— Trecho do texto —
---+---
5.11. Cheque administrativo


     Consagrado no art. 6º da Lei Uniforme, e disciplinado no direito brasileiro pelo Decreto nº 24.777, que o estabelecia necessariamente nominal, é expressamente aceito pela Lei 7357/85, art. 9º, segundo o qual:


      Art. 9º O cheque pode ser emitido:


     (…)


     Ill – contra o próprio banco sacador, desde que não ao portador.


     Nada mais é do que o cheque emitido pelo próprio banco contra si mesmo, em favor de terceiro beneficiário. Nele as figuras do sacador e sacado se confundem, devendo ser, necessariamente, nominal ou nominativo. 


     O legislador brasileiro exercitou as faculdades constantes das reservas dos arts. 8º e 9º do anexo II, inclusive para estabelecer que o cheque administrativo não pode ser emitido ao portador, como aliás já era prescrito pelo Decreto 24.777/34. Não se admite cheque bancário ao portador que não concorra com a moeda e para não desvirtuar a natureza jurídica do instituto do cheque, por não se tratar de ordem de pagamento dada pelo emitente ao sacado em favor de terceiro. Isso porque o título não apresenta uma estrutura de saque, mas sim de obrigação subscrita pelo próprio emitente, que, ao mesmo tempo, figura na qualidade de sacado, consubstanciando, em verdade, promessa de pagamento.
---+---
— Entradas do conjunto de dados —
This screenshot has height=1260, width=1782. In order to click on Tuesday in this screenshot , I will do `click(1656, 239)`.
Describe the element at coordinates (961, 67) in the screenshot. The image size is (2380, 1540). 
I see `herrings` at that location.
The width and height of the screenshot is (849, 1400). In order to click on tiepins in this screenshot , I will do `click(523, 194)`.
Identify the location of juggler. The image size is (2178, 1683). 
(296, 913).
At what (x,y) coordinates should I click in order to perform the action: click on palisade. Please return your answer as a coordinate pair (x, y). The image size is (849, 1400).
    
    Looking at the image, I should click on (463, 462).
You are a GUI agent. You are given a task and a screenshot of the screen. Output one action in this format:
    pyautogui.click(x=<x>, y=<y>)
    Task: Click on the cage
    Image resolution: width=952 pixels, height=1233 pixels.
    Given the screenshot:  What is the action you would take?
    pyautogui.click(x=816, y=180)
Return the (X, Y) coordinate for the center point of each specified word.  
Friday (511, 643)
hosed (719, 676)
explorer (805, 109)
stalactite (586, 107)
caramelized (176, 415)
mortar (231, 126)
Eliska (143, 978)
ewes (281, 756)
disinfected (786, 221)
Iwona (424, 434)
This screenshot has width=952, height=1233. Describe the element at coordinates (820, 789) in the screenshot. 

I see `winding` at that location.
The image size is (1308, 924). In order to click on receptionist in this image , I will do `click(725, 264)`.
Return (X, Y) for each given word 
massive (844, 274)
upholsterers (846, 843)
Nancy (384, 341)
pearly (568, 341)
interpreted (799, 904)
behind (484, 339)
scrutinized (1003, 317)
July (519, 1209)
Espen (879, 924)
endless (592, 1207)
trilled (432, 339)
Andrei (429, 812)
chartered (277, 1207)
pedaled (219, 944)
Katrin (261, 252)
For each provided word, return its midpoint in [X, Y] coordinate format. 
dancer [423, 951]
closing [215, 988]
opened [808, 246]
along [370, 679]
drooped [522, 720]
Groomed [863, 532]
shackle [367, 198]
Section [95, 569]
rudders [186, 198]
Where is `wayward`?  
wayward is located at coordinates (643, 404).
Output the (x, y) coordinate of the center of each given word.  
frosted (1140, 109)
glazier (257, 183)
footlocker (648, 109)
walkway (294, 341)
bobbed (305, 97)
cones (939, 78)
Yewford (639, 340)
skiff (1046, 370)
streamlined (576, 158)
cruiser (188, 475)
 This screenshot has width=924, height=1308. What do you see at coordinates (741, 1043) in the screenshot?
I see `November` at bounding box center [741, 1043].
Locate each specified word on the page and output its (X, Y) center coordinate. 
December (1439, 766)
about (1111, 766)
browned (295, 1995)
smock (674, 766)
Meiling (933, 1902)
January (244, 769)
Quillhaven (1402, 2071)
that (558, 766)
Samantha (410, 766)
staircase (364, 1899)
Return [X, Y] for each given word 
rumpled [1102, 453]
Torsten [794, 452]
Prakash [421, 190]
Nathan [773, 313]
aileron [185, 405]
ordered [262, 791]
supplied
---+---
— Objetivo 1 —
Reproduza o trecho sobre o cheque administrativo desde "O legislador brasileiro" até "promessa de pagamento.", alterando "legislador brasileiro" para "legislador nacional".
— Objetivo 2 —
Liste as leis e os decretos citados no texto sobre o cheque administrativo, mencionando cada um apenas uma vez.

— Solução da tarefa 1 —
O legislador nacional exercitou as faculdades constantes das reservas dos arts. 8º e 9º do anexo II, inclusive para estabelecer que o cheque administrativo não pode ser emitido ao portador, como aliás já era prescrito pelo Decreto 24.777/34. Não se admite cheque bancário ao portador que não concorra com a moeda e para não desvirtuar a natureza jurídica do instituto do cheque, por não se tratar de ordem de pagamento dada pelo emitente ao sacado em favor de terceiro. Isso porque o título não apresenta uma estrutura de saque, mas sim de obrigação subscrita pelo próprio emitente, que, ao mesmo tempo, figura na qualidade de sacado, consubstanciando, em verdade, promessa de pagamento.

— Solução da tarefa 2 —
- Lei Uniforme
- Decreto nº 24.777/34
- Lei 7357/85